As a sign of respect, let's all pronounce his first name correctly.

jfruh (#713)

My dear fellow citizens. For forty years you heard from my predecessors on this day different variations on the same theme: how our country was flourishing, how many million tons of steel we produced, how happy we all were, how we trusted our government, and what bright perspectives were unfolding in front of us.

I assume you did not propose me for this office so that I, too, would lie to you.

Our country is not flourishing. The enormous creative and spiritual potential of our nations is not being used sensibly. Entire branches of industry are producing goods that are of no interest to anyone, while we are lacking the things we need. A state which calls itself a workers' state humiliates and exploits workers. Our obsolete economy is wasting the little energy we have available.

The worst thing is that we live in a contaminated moral environment. We fell morally ill because we became used to saying something different from what we thought. We learned not to believe in anything, to ignore one another, to care only about ourselves. Concepts such as love, friendship, compassion, humility or forgiveness lost their depth and dimension, and for many of us they represented only psychological peculiarities, or they resembled gone-astray greetings from ancient times, a little ridiculous in the era of computers and spaceships.

The previous regime — armed with its arrogant and intolerant ideology — reduced man to a force of production, and nature to a tool of production. In this it attacked both their very substance and their mutual relationship. It reduced gifted and autonomous people, skillfully working in their own country, to the nuts and bolts of some monstrously huge, noisy and stinking machine, whose real meaning was not clear to anyone.

We had all become used to the totalitarian system and accepted it as an unchangeable fact and thus helped to perpetuate it. In other words, we are all — though naturally to differing extents — responsible for the operation of the totalitarian machinery. None of us is just its victim. We are all also its co-creators.
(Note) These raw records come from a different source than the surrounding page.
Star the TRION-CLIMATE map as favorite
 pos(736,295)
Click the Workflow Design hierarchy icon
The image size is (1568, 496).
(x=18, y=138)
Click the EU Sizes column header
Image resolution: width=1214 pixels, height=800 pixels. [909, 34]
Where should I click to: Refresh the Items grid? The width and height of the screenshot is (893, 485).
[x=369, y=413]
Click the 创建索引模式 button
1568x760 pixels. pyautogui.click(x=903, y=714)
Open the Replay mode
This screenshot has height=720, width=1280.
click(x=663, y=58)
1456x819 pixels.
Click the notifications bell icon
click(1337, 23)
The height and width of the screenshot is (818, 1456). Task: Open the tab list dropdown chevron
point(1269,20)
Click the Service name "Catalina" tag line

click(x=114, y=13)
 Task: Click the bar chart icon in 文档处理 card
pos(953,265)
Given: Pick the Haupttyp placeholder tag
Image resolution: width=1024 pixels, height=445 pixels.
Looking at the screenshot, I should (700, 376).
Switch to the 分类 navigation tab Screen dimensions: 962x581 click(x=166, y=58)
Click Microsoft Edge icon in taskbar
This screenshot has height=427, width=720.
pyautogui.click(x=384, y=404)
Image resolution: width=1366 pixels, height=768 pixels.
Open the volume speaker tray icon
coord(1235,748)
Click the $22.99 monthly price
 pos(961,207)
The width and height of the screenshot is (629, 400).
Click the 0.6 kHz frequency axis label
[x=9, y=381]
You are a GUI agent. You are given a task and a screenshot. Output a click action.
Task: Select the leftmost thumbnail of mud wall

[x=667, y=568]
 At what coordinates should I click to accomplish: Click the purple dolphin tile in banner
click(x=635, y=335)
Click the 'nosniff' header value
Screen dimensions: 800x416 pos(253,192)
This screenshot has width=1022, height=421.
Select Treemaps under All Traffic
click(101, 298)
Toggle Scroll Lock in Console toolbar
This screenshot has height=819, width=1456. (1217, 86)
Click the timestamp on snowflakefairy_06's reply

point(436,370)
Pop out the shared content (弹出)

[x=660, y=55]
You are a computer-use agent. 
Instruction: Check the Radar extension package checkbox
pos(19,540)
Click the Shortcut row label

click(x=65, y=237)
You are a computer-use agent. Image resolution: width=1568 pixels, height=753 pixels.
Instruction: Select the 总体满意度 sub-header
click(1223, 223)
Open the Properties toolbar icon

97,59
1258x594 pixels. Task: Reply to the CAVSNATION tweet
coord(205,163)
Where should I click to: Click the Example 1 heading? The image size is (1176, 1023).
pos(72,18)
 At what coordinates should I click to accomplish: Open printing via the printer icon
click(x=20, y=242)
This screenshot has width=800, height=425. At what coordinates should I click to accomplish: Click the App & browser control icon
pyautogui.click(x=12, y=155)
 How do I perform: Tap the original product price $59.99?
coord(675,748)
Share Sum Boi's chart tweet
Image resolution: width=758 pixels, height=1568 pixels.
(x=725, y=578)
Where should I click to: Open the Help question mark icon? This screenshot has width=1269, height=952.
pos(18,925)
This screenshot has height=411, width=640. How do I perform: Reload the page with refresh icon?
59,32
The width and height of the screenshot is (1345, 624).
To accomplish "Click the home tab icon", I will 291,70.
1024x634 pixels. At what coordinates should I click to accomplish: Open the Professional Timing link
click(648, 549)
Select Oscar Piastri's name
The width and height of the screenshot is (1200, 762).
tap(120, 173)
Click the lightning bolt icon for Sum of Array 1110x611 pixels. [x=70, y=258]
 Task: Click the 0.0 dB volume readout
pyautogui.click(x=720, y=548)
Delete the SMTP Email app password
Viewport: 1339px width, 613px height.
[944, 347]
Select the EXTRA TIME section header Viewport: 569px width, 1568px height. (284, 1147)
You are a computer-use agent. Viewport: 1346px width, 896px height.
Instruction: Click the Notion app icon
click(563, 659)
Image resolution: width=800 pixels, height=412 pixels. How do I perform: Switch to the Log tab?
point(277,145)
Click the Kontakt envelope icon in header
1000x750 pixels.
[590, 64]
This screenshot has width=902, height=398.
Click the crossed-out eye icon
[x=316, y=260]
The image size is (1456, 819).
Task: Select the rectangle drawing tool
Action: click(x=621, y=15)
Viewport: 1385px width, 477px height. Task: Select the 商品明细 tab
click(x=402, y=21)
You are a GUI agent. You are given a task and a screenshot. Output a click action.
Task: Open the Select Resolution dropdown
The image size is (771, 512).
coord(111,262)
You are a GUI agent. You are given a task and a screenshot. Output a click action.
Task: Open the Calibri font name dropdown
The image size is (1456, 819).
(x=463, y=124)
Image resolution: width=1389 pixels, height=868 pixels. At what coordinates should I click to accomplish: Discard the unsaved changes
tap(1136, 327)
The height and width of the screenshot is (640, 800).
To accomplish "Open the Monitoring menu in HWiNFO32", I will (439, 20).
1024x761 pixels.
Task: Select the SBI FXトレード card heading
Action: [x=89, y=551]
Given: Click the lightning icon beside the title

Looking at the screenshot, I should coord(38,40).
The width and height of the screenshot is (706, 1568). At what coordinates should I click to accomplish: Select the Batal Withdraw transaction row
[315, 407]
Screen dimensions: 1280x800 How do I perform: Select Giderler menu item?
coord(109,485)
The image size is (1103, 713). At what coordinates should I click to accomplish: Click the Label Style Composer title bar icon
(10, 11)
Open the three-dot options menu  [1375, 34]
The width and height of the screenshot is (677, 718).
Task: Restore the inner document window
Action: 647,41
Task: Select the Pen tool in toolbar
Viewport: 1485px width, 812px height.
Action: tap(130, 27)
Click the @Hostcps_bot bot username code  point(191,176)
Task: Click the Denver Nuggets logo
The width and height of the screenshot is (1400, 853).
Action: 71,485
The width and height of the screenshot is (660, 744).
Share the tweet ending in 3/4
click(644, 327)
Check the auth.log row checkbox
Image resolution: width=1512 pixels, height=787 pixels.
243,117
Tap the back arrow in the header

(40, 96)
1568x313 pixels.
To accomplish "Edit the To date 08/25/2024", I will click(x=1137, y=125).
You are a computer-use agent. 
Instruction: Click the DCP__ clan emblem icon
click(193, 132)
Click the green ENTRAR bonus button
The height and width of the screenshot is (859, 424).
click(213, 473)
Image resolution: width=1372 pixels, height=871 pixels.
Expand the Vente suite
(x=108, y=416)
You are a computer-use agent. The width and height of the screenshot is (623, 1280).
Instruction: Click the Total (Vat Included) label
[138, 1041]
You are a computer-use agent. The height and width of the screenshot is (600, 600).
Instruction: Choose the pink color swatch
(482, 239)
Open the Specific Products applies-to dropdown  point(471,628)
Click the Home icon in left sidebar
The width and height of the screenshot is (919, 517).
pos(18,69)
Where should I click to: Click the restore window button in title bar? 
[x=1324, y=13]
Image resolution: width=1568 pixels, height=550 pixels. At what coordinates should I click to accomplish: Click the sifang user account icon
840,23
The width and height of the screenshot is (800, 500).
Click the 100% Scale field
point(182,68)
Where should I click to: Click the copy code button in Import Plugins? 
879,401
New Year's Address to the Nation, 1990

barnhouse (#1,326)

Žižek wrote this very good and prescient piece about him in the LRB in 1999.

Tulletilsynet (#333)

@barnhouse
Hmph. If you're Žižek and are smart and supple and Hegelian enough to stand on every ladderstep simultaneously, you can be that preciously "prescient" about anybody once their politics (or religion) turns out different than you'd have liked. Žižek doesn't so much dispute your position as make disappointed red scrawls in the margins of your Habilitationschrift and blame your existence on social forces. — But you've got to admire that bold admiration for the heroic image of people's justice in Bolshevik propaganda films!

23abraxas (#16,293)

No regrets for the death of this Reaganaut counter-revolutionary.

Tulletilsynet (#333)

Not just a counterrevolutionary, but also one of the great anti-utopians.

"A dissident runs the risk of becoming ridiculous only when he transgresses the limits of his natural existence and enters into the hypothetical realm of real power, that is, in effect, into the realm of sheer speculation … He attempts to go on speaking the truth outside the world of truth; standing outside the world of power, he attempts to speculate about power or to organize it."